[6.8.3] docker image huge amount of unnecessary writes on cache

limetech · July 24, 2020

13 minutes ago, Dephcon said:

So that's a 2.5x difference.

But negligible given absolute amount of data written.

A loopback is always going to incur more overhead because there is the overhead of the file system within the loopback and then there is the overhead of the file system hosting the loopback. In most cases the benefit of the loopback far outweighs the extra overhead.

Dephcon · July 24, 2020

23 minutes ago, limetech said:

But negligible given absolute amount of data written.

A loopback is always going to incur more overhead because there is the overhead of the file system within the loopback and then there is the overhead of the file system hosting the loopback. In most cases the benefit of the loopback far outweighs the extra overhead.

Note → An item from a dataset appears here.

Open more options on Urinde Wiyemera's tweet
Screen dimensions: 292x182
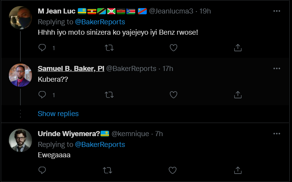277,134
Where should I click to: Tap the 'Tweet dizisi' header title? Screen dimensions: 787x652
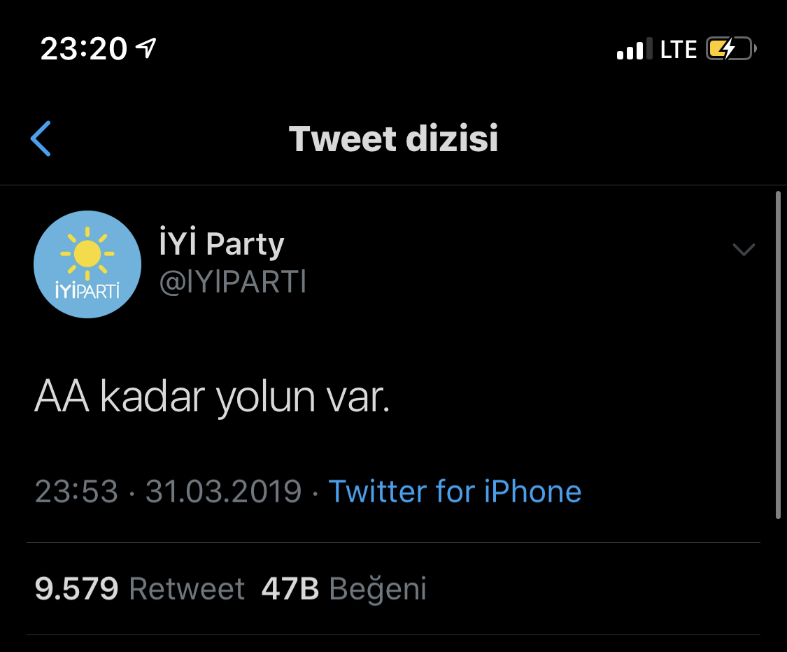click(x=393, y=138)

In this case, yes, however I purposely removed some of my higher IO loads from this test to limit the variability of writes so i could have shorter test periods. This test is purely container appdata, excluded is:

transcoding
download/extract
folder caching
array backup staging

In @johnnie.black's case, a huge amount of SSD wear can be avoided, which is on the opposite end of the spectrum of my test case. I still might end up using BTRFS RAID for one or more pool devices, i just wanted to provide a reasonably solid number that other users could to apply to their own loads and decide of themselves if X times less writes it's worth switching to XFS.

Either way it was fun to investigate!

Edited July 24, 2020 by Dephcon

TexasUnraid · July 24, 2020

I think the beta allows the loopback image to be formatted as XFS?

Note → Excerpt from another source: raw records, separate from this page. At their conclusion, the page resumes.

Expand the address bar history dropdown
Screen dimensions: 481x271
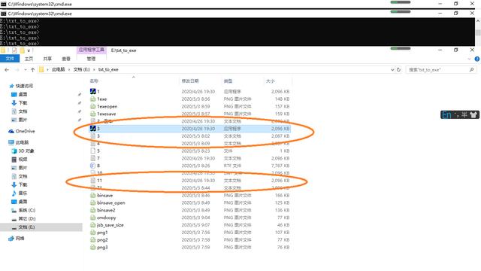(392, 70)
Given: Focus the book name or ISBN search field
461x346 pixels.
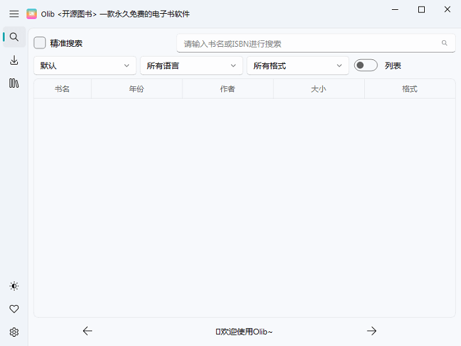Looking at the screenshot, I should pyautogui.click(x=310, y=43).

Might be interesting to test an XFS docker image on a btrfs cache to see the difference.

Dephcon · August 4, 2020

Just wanted to circle back to this now that my testing is over and I've finalized my caching config (for now).

Previously I was using a 4 SSD BTRFS RAID10 for "cache", using 4K partitioning

Now I have a 2 SSD BTRFS RAID1, 1M partitioned for array cache and docker-xfs.img and a XFS formatted pool device to use for scratch-space. currently this includes plex transcoding and duplicacy cache. I might move my usenet download/extract over to this scratch pool as well, but i want to get extended performance data before changing anything further.

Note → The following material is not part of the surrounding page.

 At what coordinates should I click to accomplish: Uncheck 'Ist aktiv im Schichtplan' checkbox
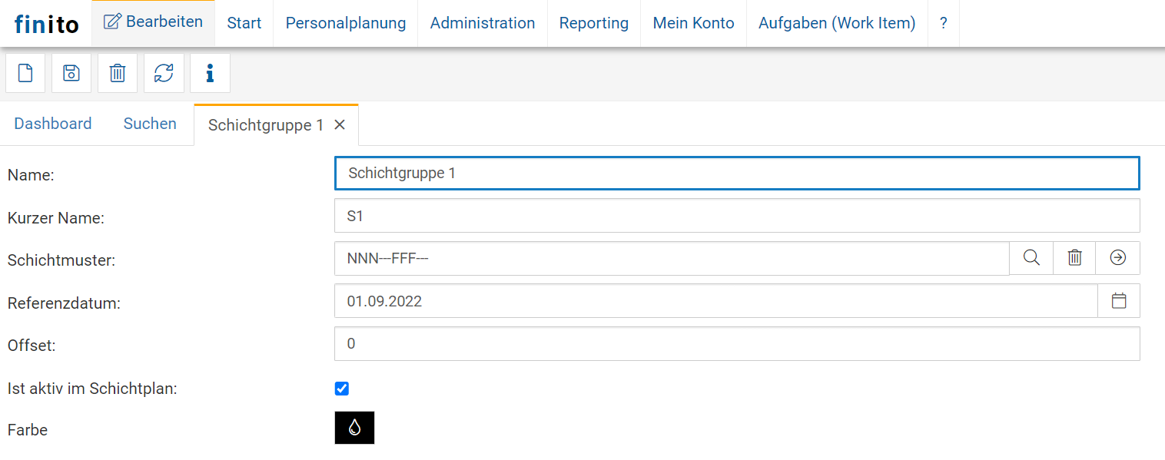click(342, 389)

I'm, pretty happy with the reduction in IO from space_cache v2 and 1MiB partitioning. All XFS would have been "better" for disk longevity, but I really like the extra level of protection from BTRFS RAID.

last 48hrs:

Edited August 4, 2020 by Dephcon

TexasUnraid · August 4, 2020

I did my own testing as well, still waiting to get final overnight numbers for the setup I think I have settled on but overall it seems the lowest I could get writes on a BTRFS raid5 cache pool was ~1.5GB/hour or so, give or take some depending on what was running at the time (got more dockers now then when I did my prior testing). It seems that total writes to the pool scale somewhat with how many drives are in the pool.

Does the 1mib partition alignment also effect xfs partitions? My writes on the XFS cache seem lower even with more dockers?

When tested with less drives the writes to the pool were less, with more drives would get upwards of 2gb/hour+ total to the pool (had up to 9 drives in the pool during testing).

Vs using an XFS cache pool where I am consistently getting ~200mb/hour writes or less and btrfs pool gets zero writes unless something is actively using it.

Overall I think I have settled on moving my docker/appdata and a few other shares over to the XFS drive. All things that could be easily recreated if it died from regular backups that are made to the array. Then using the BTRFS cache for normal caching duties.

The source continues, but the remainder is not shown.